C’est la première phrase que j’entends, arrivé avec 1h de retard à cause d’une gueule de bois non anticipée.
Je me trouve dans la shaping room de Tristan Mausse qui attaque méticuleusement le shape de sa dernière planche: un Hull en 8 pieds pour finaliser une commande Japonaise de sa marque Fantastic Acid.
Nous voilà donc dans une petite salle de shape improvisée à une porte de son salon.
Tristan a posé ses valises pleines de livres et de templates avec sa petite famille du côté d’Anglet après des années de bourlingues dans les ateliers les plus prestigieux de la planète. Sa notoriété en tant que glasseur n’est plus à prouver et si je passe le voir aujourd’hui c’est pour en apprendre plus sur ces designs que je le vois surfer depuis quelques années, les hulls.
J’avoue que le shape est vraiment intriguant et étant fraîchement possesseur d’une de ces planches je me devais d’avoir toutes les cartes en mains pour appréhender ce nouveau bordel sous mes pieds…
Alors qu’il venait de finir de découper son outline, je me fis petit dans un coin de la salle, prenant quand même le soin d’harceler mon hôte de toutes les questions qui me passaient par la tête. Passant du coq à l’âne (dû à mon concert un peu arrosé de la veille), mais bien décidé à travailler Tristan pour en savoir plus, je commençais fort, transperçant son petit cœur passionné avec cette question :
« Dans le futur, tu scannerais pas un de tes modèles toi, si tu voulais gagner du temps et que t’étais satisfait du shape ? »
Non je pense pas. Pour moi c’est un plaisir et un moteur le handshape, d’ailleurs je me limite à 1 planche par jour. Après c’est vrai que si je perds mes templates je suis baisé alors pourquoi pas en scanner une par sécurité. Mais bon c’est pas mon délire pour l’instant puis tu sais Dave Parementer et Andrew Kidman en parlent dans leur livre et démontent le shape machine, ils disent que toutes les innovations qui sont arrivées dans le shape sortent des shapers garage et que rien n’arriverait en modifiant des courbes sur un ordinateur…
Ok on va dire que non alors.
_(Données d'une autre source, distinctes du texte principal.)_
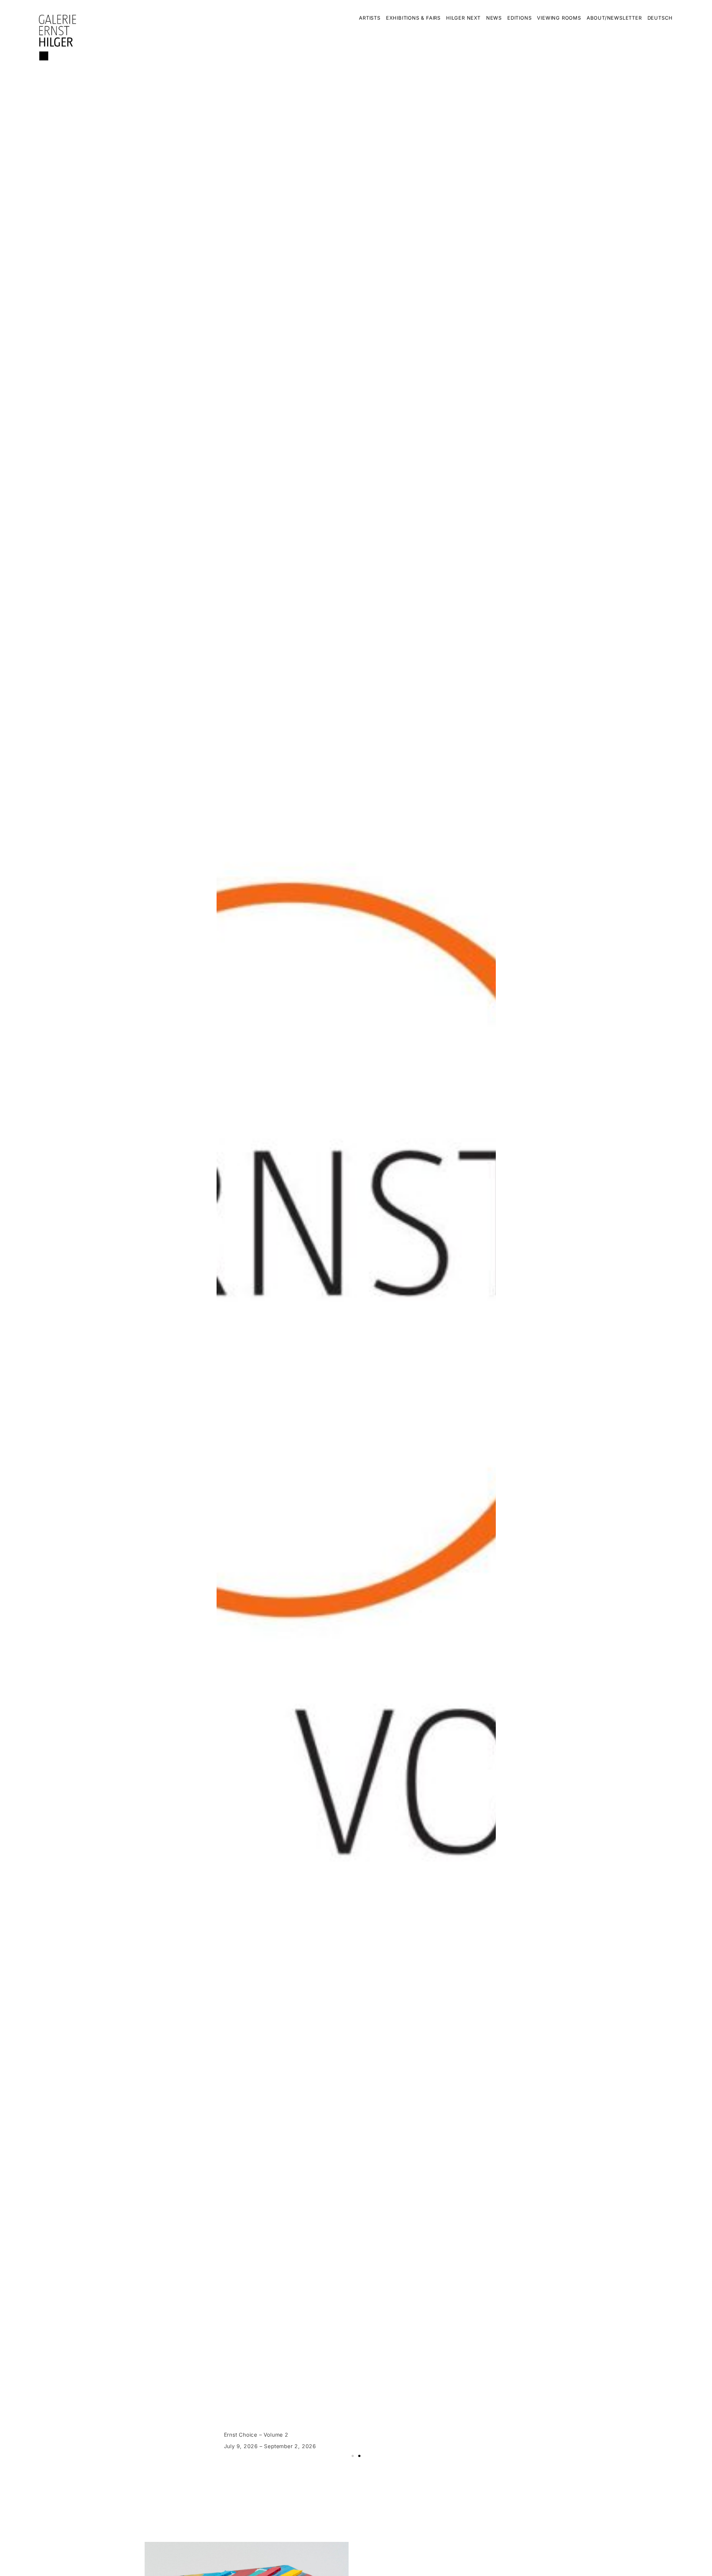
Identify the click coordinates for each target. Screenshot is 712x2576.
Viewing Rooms (559, 18)
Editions (519, 18)
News (494, 18)
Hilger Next (463, 18)
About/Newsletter (614, 18)
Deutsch (660, 18)
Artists (369, 18)
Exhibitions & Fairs (413, 18)
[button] (353, 2456)
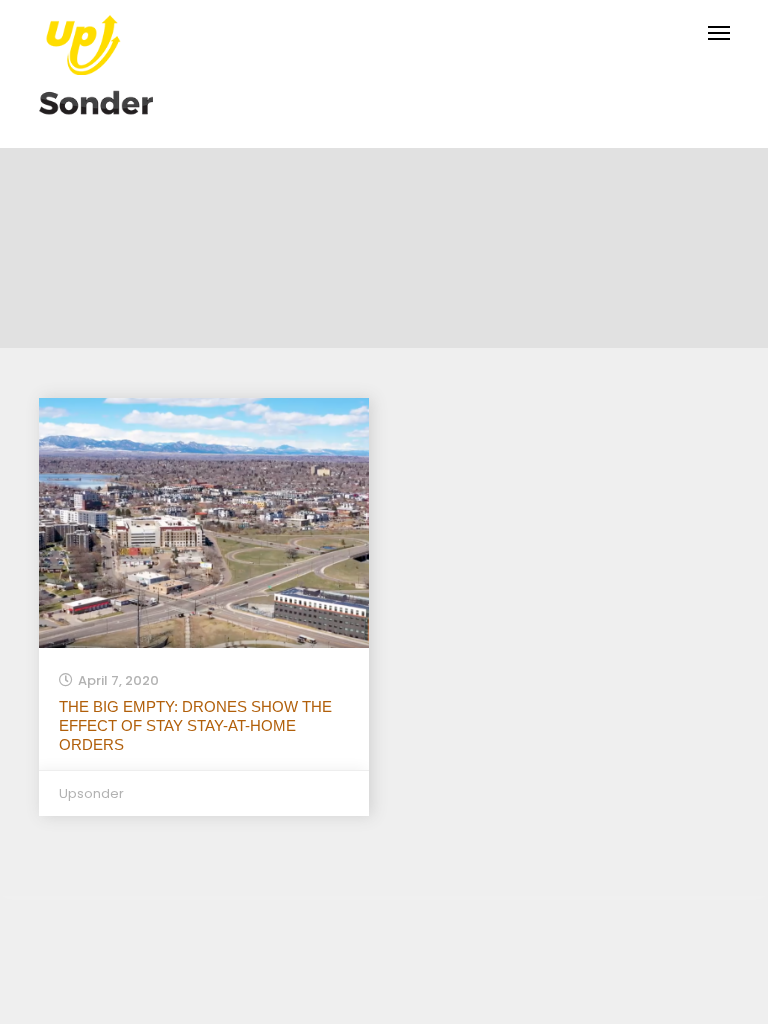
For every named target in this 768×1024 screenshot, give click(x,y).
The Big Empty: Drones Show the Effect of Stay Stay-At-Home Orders (195, 725)
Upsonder (91, 793)
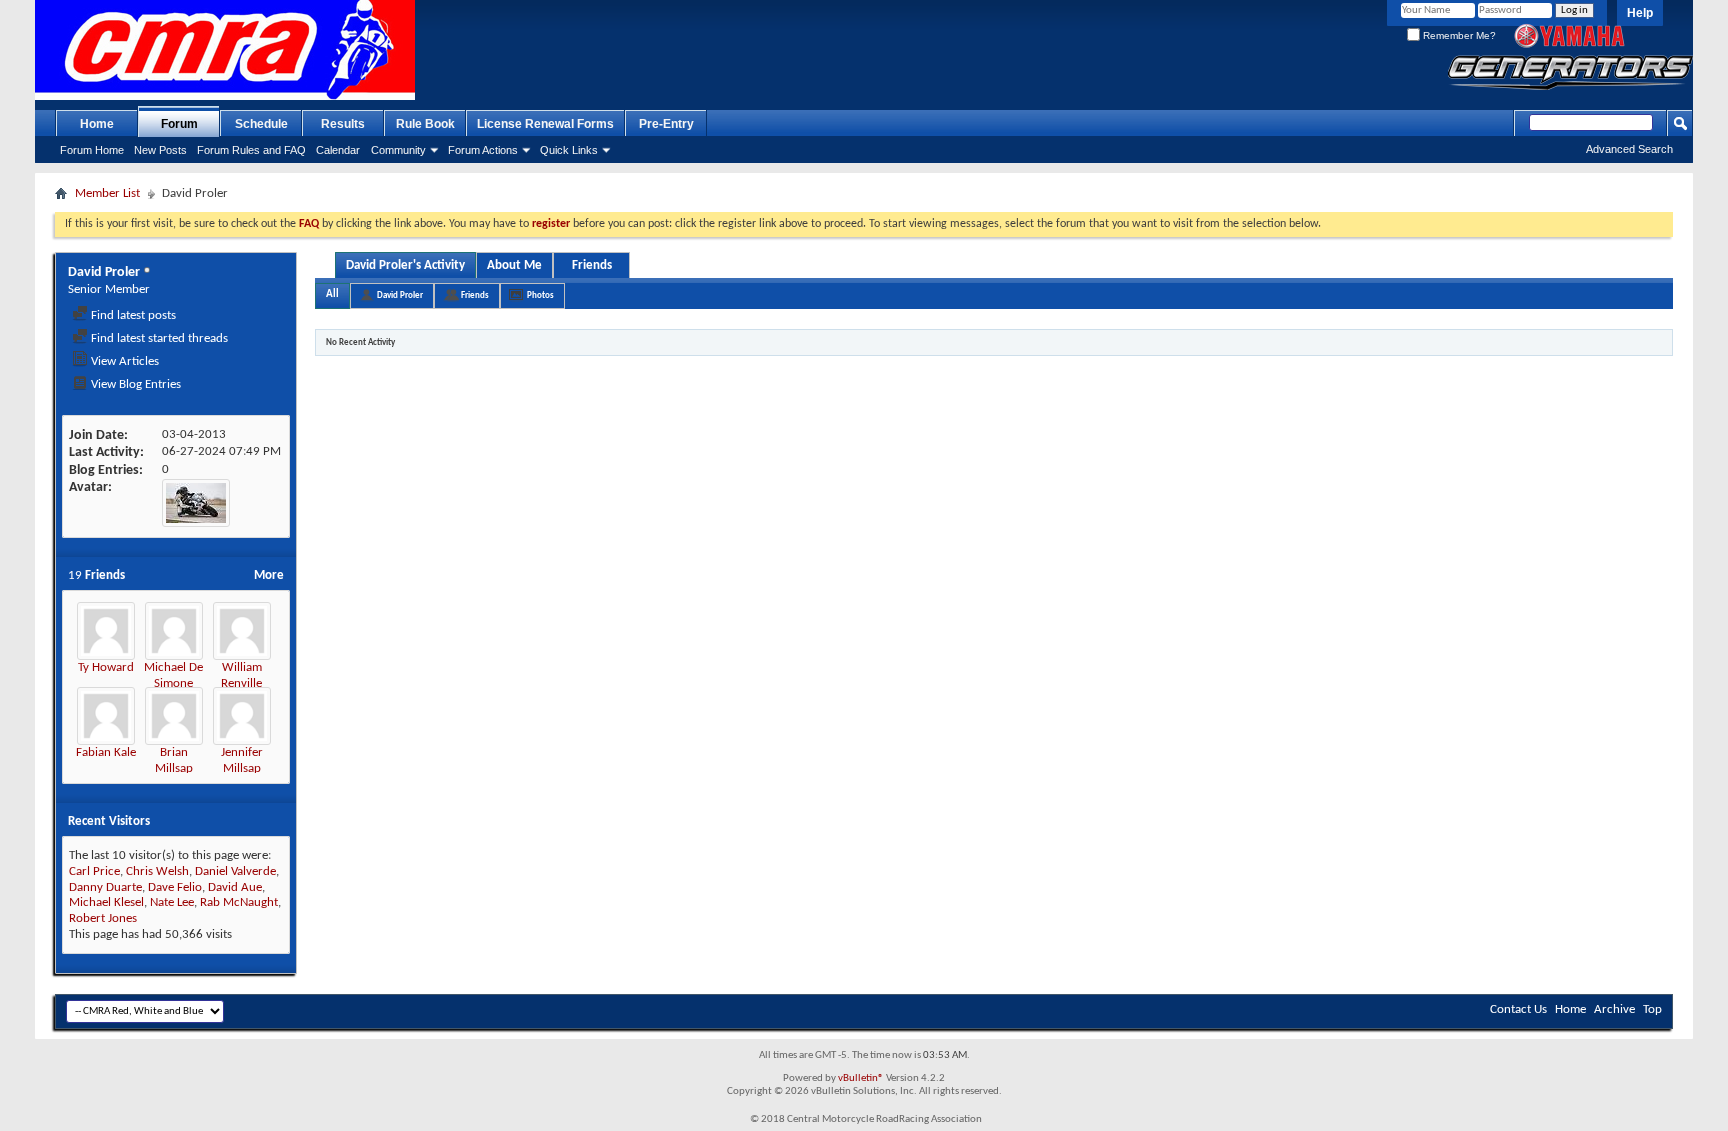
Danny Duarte (105, 887)
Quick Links (569, 150)
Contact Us (1518, 1009)
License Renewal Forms (545, 124)
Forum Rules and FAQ (251, 150)
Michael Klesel (106, 902)
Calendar (338, 150)
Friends (592, 265)
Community (398, 150)
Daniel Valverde (235, 871)
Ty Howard (106, 667)
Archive (1614, 1009)
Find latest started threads (158, 338)
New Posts (160, 150)
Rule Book (425, 124)
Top (1652, 1009)
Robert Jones (103, 918)
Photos (540, 295)
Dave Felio (175, 887)
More (269, 575)
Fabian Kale (106, 752)
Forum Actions (483, 150)
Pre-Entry (666, 124)
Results (343, 124)
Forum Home (92, 150)
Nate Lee (172, 902)
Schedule (261, 124)
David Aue (235, 887)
Pourquoi et quand tu t’es mis à shaper un hull du coup ?
Quand j’étais à Bali. En fait, j’avais surfé les premières Marc Andreini, avec des rails softs et j’aimais bien mais je sentais pas encore le truc, du coup je cherchais des hulls plus radicaux, j’en ai fait faire plusieurs dont une par mon pote Carl Lamaitre mais c’était jamais assez affuté comme je voulais… Du coup je me suis lancé! J’ai trouvé un nose de longboard et avec toutes les côtes de Greg Liddle dispo sur le net j’ai créé mon premier template. Ensuite, j’ai adapté mes courbes à ce qui me donnait le plus envie et j’ai sorti le antistatic hull, là regarde: c’est mon tout premier template.
Wow ! OK, ah ouais tu l’as préservé ?
Ouais et avec celui-ci j’ai fait tous mes autres templates en le bougeant pour modifier les courbes (il me montre) pour faire un stubby ou un rounded hull par exemple comme ça.
Ah ouais c’est ouf, je savais pas qu’un template de base t’ouvrait plein de courbes comme ça ?
Ouais mais tu sais Dave Parmenter racontait ça aussi, les courbes mères elle existent depuis la nuit des temps! De Tom Blake aux autres c’est les mêmes courbes que tu bouges en changeant des détails mais tout part de là.
Ah ouais c’est ouf et du coup ton premier hull, il marchait bien direct ?
Bah écoute, moi je trouvais que oui mais c’est vrai qu’avec l’expérience, j’ai commencé à prononcer le belly et le lift pour encore plus ressentir ce truc unique du hull. Au final les premiers étaient plus simple à surfer mais j’ai vite compris que je pouvais aller plus loin.
Ah ok mais ce « truc » dont tu parles, c’est cette sensation de la carène qui ressort de l’eau ?
Oui voilà quand le flex de la dérive te propulse après le bottom et que la coque te fait voler au dessus de l’eau jusqu’à la high line!
Quand j’ai senti ça, j’ai vraiment commencé à surfer mes hulls à fond! Pas mal entre « impossible » en backside et « mushroom rock » !
A ce moment-là, on se fait interrompre par la petite fille de Tristan tout juste rentrée dans sa salle de shape pour lui montrer une piscine sur un magasine et lui demander si dans le futur ils pourraient avoir la même ?
« Heu oui mais il va falloir que papa shape beaucoup de planches (à la main) pour ça »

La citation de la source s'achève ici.